WORK REQUEST: Set down a word-for-word copy of the data below, limited to the lines from the first through the line with "Click the plus".

DATA TO EXAMINE:
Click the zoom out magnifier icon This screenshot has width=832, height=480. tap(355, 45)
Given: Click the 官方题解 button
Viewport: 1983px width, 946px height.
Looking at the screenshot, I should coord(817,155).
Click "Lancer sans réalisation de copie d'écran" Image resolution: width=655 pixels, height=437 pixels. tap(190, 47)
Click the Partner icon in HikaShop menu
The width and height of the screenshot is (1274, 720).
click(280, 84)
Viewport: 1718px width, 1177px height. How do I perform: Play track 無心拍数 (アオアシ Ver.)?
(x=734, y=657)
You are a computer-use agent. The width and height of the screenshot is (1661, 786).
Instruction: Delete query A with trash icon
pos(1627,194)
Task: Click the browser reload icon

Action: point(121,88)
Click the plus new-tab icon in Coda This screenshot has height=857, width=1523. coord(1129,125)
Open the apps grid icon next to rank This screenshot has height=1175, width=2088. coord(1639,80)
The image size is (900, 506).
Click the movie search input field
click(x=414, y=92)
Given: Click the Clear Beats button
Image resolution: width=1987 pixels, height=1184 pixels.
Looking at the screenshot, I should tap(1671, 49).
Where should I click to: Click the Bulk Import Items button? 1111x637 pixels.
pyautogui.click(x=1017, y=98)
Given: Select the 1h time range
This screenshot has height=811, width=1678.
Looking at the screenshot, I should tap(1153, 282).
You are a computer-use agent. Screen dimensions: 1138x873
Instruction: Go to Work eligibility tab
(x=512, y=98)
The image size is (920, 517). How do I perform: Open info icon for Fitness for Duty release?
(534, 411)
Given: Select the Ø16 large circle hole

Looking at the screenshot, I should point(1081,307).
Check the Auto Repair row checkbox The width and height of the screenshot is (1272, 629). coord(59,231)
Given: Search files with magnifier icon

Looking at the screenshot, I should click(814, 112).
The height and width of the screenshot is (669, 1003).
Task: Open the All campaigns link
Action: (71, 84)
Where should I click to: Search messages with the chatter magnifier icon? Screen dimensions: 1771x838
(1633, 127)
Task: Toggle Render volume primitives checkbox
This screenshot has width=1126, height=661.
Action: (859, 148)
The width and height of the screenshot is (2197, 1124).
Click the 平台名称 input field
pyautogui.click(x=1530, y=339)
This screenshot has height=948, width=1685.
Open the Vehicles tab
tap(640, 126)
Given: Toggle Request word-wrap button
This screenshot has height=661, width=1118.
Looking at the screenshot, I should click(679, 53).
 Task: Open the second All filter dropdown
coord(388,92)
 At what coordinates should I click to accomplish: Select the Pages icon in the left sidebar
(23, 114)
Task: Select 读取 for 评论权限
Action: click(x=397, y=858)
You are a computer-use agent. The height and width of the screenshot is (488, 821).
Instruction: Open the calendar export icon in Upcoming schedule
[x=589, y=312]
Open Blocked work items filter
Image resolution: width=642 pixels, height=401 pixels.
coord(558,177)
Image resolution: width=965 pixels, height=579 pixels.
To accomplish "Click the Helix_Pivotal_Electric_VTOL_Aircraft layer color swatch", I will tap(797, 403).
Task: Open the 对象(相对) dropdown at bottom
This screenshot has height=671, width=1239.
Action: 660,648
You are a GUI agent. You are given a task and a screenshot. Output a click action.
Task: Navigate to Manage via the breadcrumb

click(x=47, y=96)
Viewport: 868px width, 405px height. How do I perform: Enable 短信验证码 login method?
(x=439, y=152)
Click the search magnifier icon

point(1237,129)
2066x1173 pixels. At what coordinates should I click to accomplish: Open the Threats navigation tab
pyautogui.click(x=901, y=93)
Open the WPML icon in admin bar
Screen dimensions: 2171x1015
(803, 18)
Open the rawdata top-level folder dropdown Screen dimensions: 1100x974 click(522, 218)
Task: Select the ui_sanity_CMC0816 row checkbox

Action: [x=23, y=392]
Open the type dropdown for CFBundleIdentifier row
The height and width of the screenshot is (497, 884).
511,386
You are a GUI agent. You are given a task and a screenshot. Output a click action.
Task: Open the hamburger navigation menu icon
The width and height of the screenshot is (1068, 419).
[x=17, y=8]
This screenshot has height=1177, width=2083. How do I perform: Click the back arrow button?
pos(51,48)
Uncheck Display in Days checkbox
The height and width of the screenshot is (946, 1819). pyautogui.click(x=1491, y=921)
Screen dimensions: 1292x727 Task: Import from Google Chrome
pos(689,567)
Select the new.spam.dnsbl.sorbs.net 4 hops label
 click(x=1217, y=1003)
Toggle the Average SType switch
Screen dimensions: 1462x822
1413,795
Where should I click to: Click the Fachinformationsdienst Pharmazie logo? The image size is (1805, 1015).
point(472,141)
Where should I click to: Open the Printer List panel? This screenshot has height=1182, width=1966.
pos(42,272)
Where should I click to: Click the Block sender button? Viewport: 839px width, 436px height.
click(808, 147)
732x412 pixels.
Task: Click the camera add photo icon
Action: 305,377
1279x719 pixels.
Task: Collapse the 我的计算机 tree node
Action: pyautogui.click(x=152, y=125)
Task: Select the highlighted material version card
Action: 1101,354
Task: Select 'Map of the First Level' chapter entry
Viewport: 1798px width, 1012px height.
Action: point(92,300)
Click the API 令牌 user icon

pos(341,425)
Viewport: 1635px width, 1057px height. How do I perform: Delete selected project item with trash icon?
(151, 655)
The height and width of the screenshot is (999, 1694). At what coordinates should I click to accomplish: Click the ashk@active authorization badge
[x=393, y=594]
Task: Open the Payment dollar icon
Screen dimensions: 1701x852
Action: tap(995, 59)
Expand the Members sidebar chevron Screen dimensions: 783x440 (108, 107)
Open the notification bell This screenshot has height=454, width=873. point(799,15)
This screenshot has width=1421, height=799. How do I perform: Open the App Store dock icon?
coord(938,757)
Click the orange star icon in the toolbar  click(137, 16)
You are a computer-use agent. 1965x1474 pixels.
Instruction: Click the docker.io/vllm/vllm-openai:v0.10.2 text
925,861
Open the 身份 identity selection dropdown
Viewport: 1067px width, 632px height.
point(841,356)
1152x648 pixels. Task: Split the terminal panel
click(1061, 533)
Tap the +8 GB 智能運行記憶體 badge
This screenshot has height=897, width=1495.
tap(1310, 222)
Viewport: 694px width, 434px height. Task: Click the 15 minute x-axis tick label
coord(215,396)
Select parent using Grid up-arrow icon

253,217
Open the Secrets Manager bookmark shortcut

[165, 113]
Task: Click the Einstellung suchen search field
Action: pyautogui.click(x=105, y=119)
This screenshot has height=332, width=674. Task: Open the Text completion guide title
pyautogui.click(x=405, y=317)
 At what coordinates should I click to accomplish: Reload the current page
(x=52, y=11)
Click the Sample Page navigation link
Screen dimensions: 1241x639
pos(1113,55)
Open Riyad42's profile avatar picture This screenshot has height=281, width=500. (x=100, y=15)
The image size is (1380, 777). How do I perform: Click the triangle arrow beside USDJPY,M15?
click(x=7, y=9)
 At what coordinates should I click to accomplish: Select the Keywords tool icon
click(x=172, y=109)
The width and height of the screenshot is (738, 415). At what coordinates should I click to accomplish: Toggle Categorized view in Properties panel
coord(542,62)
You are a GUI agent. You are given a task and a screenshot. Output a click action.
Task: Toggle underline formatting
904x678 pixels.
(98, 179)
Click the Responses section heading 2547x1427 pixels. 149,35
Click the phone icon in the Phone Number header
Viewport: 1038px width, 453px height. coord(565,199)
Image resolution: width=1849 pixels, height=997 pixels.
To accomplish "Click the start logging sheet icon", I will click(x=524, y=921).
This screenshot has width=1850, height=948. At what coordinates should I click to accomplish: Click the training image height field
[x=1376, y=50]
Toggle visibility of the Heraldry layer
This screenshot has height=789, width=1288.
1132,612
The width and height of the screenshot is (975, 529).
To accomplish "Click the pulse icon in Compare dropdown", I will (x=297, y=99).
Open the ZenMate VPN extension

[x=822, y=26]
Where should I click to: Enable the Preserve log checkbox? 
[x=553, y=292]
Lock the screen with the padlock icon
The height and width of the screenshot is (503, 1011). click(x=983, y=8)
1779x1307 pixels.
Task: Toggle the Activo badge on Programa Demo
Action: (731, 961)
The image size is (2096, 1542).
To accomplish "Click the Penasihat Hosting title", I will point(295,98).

TASK SOLUTION:
Click the zoom out magnifier icon This screenshot has width=832, height=480. tap(355, 45)
Given: Click the 官方题解 button
Viewport: 1983px width, 946px height.
Looking at the screenshot, I should coord(817,155).
Click "Lancer sans réalisation de copie d'écran" Image resolution: width=655 pixels, height=437 pixels. tap(190, 47)
Click the Partner icon in HikaShop menu
The width and height of the screenshot is (1274, 720).
click(280, 84)
Viewport: 1718px width, 1177px height. How do I perform: Play track 無心拍数 (アオアシ Ver.)?
(x=734, y=657)
You are a computer-use agent. The width and height of the screenshot is (1661, 786).
Instruction: Delete query A with trash icon
pos(1627,194)
Task: Click the browser reload icon

Action: point(121,88)
Click the plus new-tab icon in Coda This screenshot has height=857, width=1523. coord(1129,125)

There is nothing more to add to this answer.